### ASSIGNMENT
What do the lines say from the start of the entries through the one containing "Open the XMLTV"? Repeat them exactly.
*** Opening of MATERIALS PROVIDED ***
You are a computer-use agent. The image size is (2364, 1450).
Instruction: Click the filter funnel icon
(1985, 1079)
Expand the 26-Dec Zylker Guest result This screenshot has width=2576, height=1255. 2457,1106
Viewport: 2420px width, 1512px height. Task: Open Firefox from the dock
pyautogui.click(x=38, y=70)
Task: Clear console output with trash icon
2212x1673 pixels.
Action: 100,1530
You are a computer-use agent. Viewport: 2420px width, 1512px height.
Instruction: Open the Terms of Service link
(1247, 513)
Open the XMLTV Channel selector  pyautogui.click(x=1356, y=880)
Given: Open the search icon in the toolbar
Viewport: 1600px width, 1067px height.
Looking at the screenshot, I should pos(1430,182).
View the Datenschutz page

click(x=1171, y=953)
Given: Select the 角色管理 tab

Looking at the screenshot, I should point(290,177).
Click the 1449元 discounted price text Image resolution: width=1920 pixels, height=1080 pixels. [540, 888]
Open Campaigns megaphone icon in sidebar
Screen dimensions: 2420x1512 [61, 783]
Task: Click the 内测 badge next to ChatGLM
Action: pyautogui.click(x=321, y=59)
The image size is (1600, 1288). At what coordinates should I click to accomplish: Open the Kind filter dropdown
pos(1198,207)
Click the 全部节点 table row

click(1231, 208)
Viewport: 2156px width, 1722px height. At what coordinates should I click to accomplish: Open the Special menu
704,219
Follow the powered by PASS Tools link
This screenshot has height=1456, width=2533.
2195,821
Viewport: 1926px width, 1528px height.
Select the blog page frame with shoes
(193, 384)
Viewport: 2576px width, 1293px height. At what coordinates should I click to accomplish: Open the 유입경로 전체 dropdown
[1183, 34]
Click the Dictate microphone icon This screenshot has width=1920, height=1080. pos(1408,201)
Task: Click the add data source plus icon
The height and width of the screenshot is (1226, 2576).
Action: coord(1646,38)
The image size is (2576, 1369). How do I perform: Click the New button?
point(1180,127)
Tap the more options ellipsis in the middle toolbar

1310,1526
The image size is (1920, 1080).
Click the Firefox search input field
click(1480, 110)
*** Close of MATERIALS PROVIDED ***
### THE COMPLETED TASK
You are a computer-use agent. The image size is (2364, 1450).
Instruction: Click the filter funnel icon
(1985, 1079)
Expand the 26-Dec Zylker Guest result This screenshot has width=2576, height=1255. 2457,1106
Viewport: 2420px width, 1512px height. Task: Open Firefox from the dock
pyautogui.click(x=38, y=70)
Task: Clear console output with trash icon
2212x1673 pixels.
Action: 100,1530
You are a computer-use agent. Viewport: 2420px width, 1512px height.
Instruction: Open the Terms of Service link
(1247, 513)
Open the XMLTV Channel selector  pyautogui.click(x=1356, y=880)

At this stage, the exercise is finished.